- Founder: Remzi Çayır
- Leader: Ali Uysal
- Ideology: Turanism; Idealism; Pan-Turkism; Neo-Ottomanism; National conservatism;
- Part of: National Path Party

= Worldly Order Hearths =

Turkish ultranationalist and Islamist group

The Worldly Order Hearths (Turkish: Nizâm-ı Âlem Ocakları) are a Turkish ultranationalist and Islamist group, which are the youth wing of the National Path Party.

== History ==
The Alperen Hearths, created in 1992 by Muhsin Yazıcıoğlu, were originally named the Worldly Order Hearths (Nizâm-ı Âlem Ocakları), although in 2000 they had changed their name to Alperen Hearths.

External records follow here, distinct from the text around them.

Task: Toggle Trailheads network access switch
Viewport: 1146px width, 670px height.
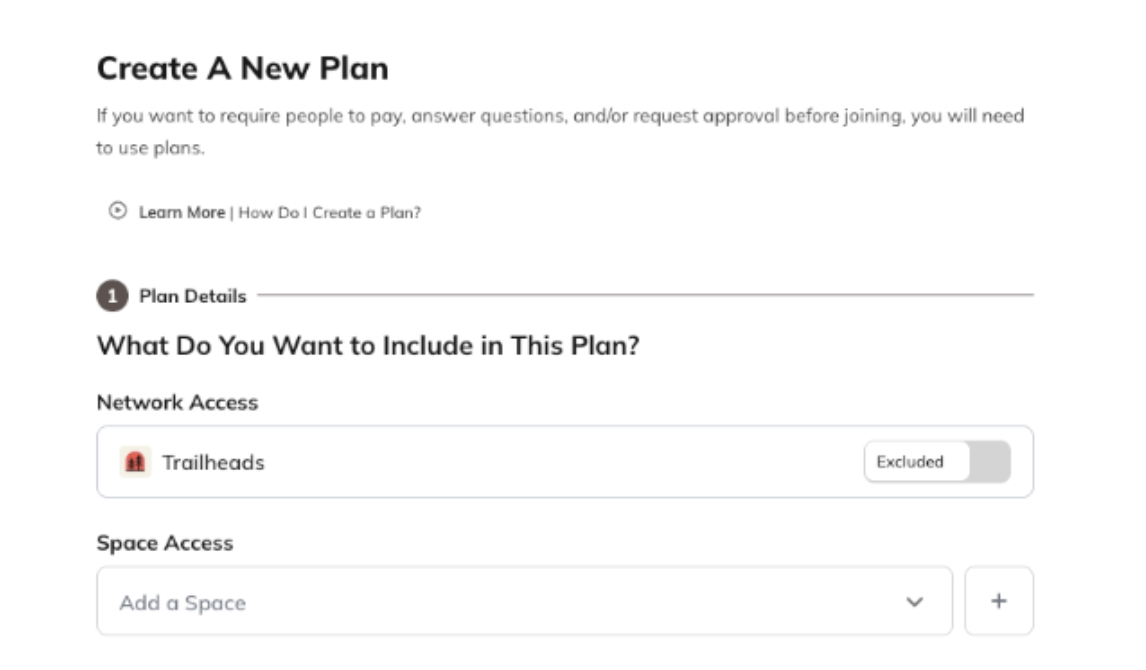Action: 937,462
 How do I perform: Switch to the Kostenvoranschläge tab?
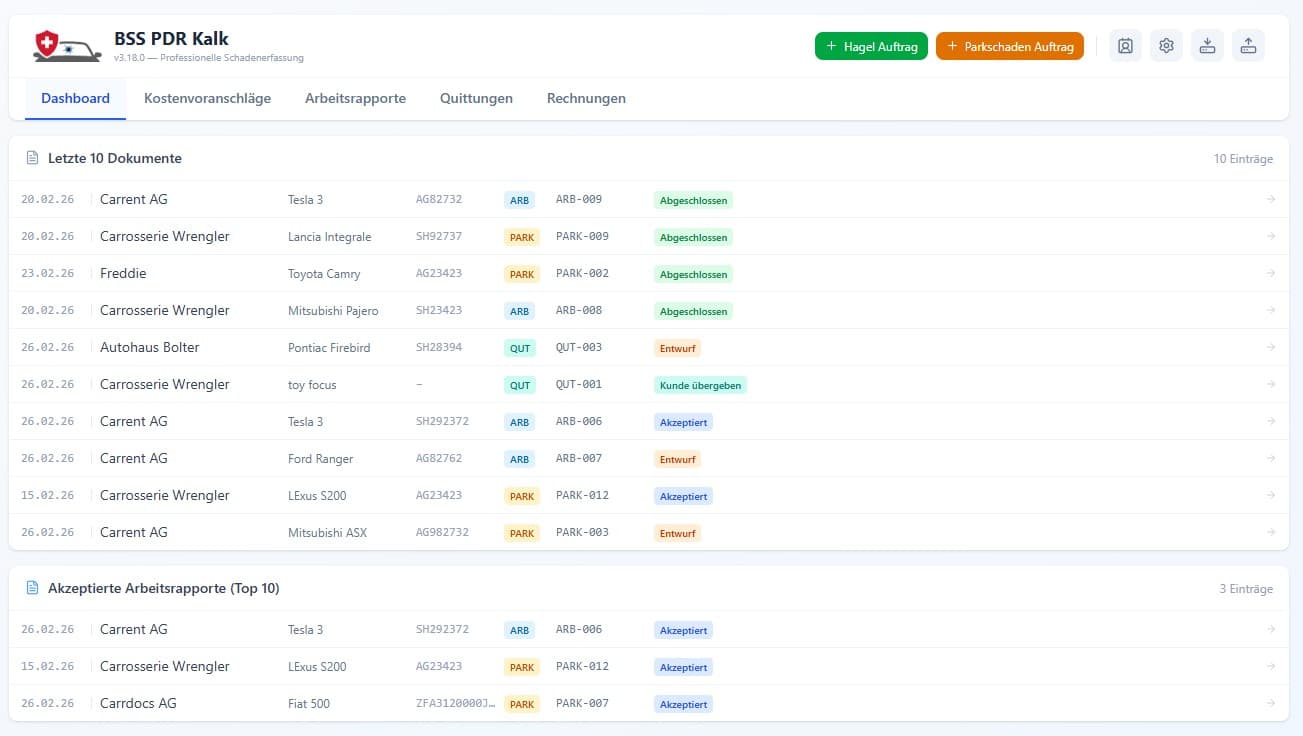207,98
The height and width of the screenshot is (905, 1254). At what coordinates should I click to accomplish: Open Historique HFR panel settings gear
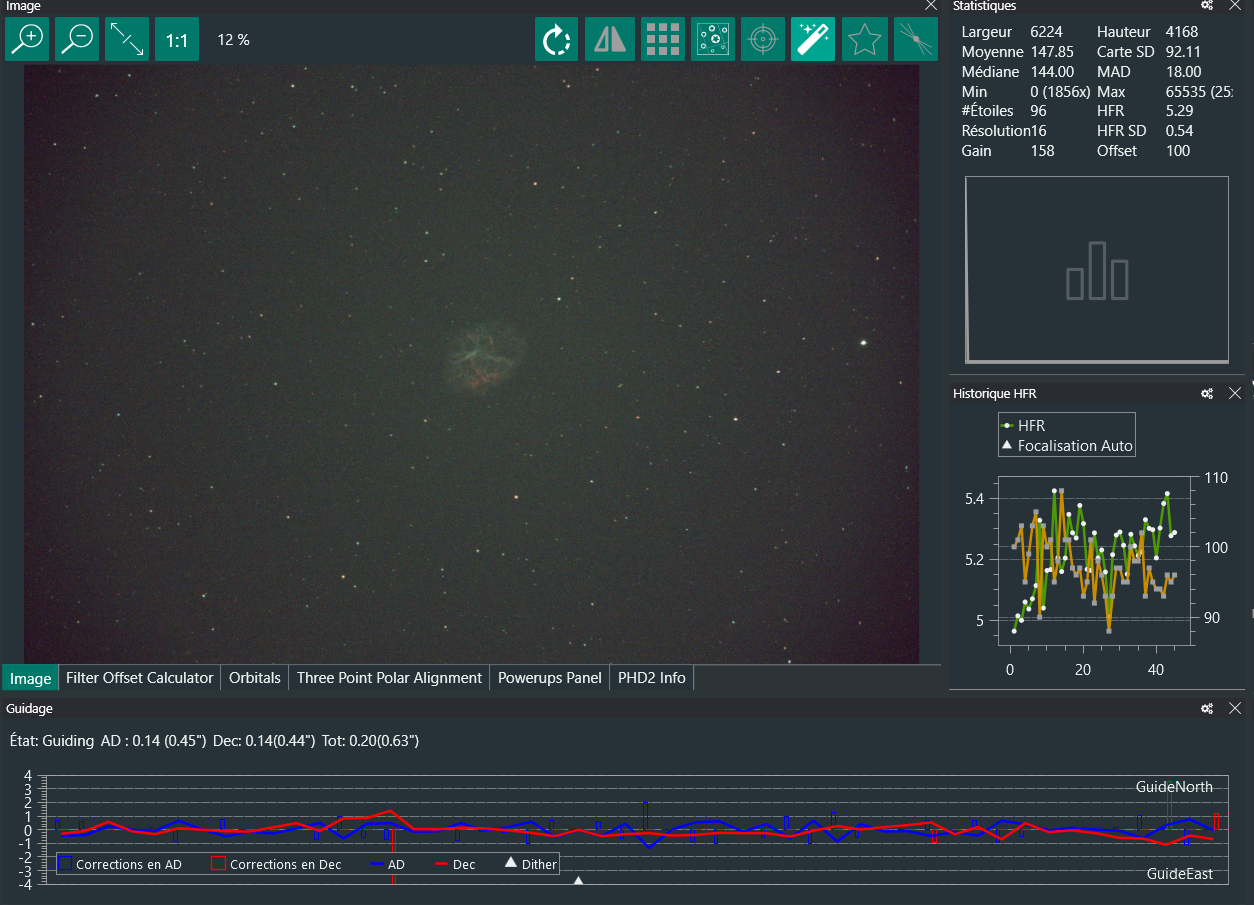[x=1207, y=394]
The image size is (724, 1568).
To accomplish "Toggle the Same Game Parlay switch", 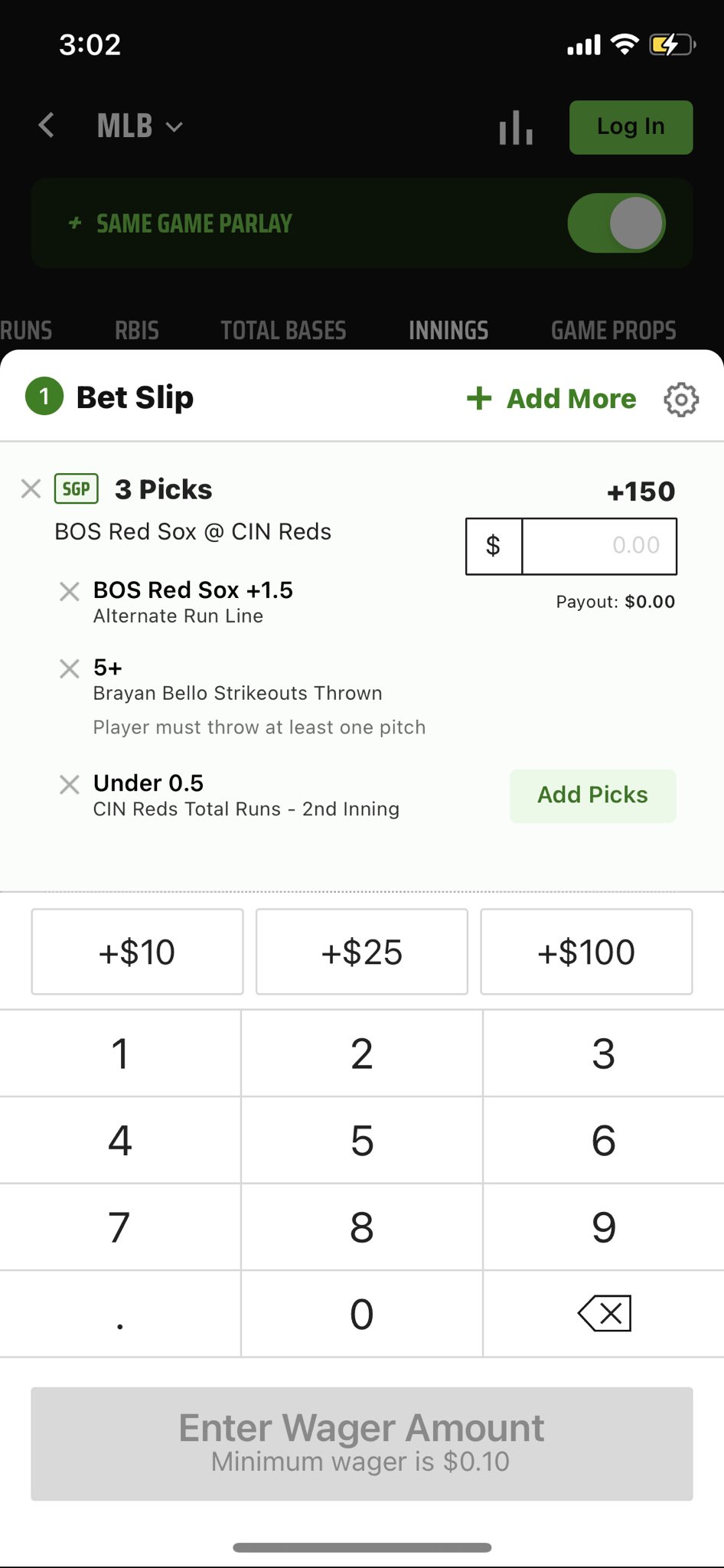I will (x=616, y=224).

Remzi Çayır, who established the National Path Party (MYP) in 2021 after leaving the BBP, reestablished the Worldly Order Hearths as the youth wing of the MYP. Çayır left the BBP because of Destici's support for Erdoğan, and because he accused them and the Alperens of having shifted too far away from Yazıcıoğlu's ideology. The ideologies of the MYP and Worldly Order Hearths are virtually the same as those of the BBP and Alperens, except for the Erdoğan dispute. The Worldly Order Hearths and the MYP grew quickly and opened offices in many cities in Turkey.

The Worldly Order Hearths often accompany the MYP in speeches and rallies, and also carry out activities in support of the MYP.